You can enjoy all of these savings even after accounting for startup costs and recurring costs for sharpening services! The key to getting the most out of your straight razor is in taking care of it: keeping it dry, stropping it properly, and having it honed when necessary will reduce wear and prolong its usable life to further extend your savings, even into the next generation. Long-term costs can be reduced further by purchasing a good stone and learning to hone your straight razor on your own.

4: Straight Razors are Good for the Environment.

Straight shaving is a zero-waste solution. With nothing to buy or throw away, it’s the best shaving method for the environment and a simple way to reduce your carbon footprint. Every year, 68 million American men throw away 2 billion disposable razors, generating 34 million cubic feet of hazardous, non-recyclable waste. This adds to 250+ million tons of new trash, 13% of which is plastic. In short, making the change to straight shaving is a meaningful step for the environmentally-conscious.
You can improve the environmental impact of your other shaving and grooming goods as well. We recommend natural, sustainable products from responsible sources, like those made by our friends at Craftsman Soap Co. From the Craftsman Soap Co website:

“We use recyclable packaging, post-consumer recycled papers and soy inks, and have always made our products free of palm oil because of its reputation for destructive farming practices. Coconut oil, shea butter, and cocoa butter together create an alternative to palm oil that we believe creates a richer, fuller lather and a better bar of soap.”

5: As a Straight Shaver, You Have Control.
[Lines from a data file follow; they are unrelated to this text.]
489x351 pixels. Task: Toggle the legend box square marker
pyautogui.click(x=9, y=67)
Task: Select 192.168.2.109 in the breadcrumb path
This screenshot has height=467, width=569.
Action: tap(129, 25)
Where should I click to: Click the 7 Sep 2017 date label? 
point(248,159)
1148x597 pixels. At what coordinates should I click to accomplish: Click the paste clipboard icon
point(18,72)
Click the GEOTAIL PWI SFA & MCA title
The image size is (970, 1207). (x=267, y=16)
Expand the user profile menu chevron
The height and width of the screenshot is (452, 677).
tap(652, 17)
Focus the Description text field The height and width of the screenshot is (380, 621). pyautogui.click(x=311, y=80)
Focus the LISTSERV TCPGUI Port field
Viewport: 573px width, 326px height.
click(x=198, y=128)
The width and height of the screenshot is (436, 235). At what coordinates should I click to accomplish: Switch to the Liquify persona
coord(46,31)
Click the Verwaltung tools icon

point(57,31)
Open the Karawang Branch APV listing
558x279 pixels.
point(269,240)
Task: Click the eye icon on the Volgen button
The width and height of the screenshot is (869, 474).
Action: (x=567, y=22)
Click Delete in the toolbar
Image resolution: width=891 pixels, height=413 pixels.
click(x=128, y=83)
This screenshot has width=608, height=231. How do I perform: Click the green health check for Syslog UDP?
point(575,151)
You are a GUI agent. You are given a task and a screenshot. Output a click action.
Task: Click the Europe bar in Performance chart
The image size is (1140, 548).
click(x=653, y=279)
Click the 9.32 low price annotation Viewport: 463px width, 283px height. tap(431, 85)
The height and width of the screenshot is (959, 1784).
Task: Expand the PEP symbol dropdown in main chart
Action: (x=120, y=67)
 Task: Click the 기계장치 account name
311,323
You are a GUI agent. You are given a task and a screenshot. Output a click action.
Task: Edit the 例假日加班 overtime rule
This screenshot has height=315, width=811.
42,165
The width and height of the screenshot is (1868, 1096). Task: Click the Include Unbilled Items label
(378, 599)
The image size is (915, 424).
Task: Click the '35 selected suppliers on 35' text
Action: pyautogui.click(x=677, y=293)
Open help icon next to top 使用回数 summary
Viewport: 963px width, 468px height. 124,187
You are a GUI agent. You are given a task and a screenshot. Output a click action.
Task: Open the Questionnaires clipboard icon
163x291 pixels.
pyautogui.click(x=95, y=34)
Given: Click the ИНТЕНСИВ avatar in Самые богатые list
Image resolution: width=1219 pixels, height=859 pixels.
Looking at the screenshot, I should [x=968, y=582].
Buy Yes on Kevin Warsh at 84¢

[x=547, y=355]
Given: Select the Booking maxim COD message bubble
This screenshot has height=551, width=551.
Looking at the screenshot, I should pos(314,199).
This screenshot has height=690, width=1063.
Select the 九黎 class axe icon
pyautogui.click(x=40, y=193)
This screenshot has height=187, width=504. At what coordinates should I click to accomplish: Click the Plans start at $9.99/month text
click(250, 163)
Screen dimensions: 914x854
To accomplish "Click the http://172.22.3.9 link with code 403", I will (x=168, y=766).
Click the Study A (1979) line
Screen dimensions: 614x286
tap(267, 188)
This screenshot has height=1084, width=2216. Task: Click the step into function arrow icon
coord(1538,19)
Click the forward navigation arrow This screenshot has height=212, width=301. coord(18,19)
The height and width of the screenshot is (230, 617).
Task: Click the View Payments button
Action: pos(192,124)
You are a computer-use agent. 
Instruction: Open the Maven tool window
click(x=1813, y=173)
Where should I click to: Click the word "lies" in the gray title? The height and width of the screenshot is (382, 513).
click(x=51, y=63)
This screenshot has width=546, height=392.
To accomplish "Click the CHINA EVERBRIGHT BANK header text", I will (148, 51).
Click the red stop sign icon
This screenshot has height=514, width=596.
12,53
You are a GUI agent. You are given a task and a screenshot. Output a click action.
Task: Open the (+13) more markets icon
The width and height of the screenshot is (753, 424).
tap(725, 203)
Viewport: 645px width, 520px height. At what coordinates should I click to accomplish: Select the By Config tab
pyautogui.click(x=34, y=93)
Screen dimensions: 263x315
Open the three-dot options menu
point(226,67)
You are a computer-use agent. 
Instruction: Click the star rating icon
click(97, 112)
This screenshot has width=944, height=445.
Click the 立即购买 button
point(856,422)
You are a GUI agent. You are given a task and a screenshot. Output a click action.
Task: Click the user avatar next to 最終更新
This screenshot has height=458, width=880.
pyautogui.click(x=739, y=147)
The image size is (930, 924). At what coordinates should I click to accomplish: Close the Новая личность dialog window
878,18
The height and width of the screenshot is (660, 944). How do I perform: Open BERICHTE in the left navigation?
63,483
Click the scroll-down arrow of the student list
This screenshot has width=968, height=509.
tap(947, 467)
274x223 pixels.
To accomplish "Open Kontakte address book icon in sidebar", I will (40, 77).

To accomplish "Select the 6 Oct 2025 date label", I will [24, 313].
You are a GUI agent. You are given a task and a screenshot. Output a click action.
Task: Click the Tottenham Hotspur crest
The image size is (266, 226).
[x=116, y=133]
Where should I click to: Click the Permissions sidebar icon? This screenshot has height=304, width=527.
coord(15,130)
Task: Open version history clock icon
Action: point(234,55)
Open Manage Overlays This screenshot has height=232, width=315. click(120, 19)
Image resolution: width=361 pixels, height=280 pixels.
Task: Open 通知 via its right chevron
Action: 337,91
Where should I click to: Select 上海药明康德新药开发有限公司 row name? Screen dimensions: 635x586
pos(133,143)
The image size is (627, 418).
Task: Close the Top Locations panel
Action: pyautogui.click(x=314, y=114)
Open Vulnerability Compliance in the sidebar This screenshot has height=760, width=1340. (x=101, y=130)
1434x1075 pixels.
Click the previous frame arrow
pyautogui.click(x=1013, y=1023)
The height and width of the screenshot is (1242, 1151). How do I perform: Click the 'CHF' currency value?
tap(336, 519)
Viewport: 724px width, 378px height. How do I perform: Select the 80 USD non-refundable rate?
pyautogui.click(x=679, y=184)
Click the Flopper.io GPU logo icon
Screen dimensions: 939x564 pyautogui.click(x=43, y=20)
Straight shaving gives you total control over your shaving experience. While most razors are made one-size-fits-most, the straight razor is truly flexible. Sensitive skin? Curly hair? Kevlar growing out of your face? Your technique, angle and pressure can be modified for the ideal shave without having to change products or pay extra, and being able to take care of your own straight razor lets you know for sure that it is clean and sharp before every shave. A straight razor is a product that will treat you well if you treat it respectfully and responsibly, and taking good care of it will prolong its life and improve the quality of your shaves for years to come.

Other Sources Cited:
"Municipal Solid Waste (MSW) in the United States: Facts and Figures." EPA. Environmental Protection Agency, n.d. Web. 30 Dec. 2014.
Clarke, Arthur C. "Solid and Hazard Waste." Solid and Hazard Waste. N.p., n.d. Web. 30 Dec. 2014.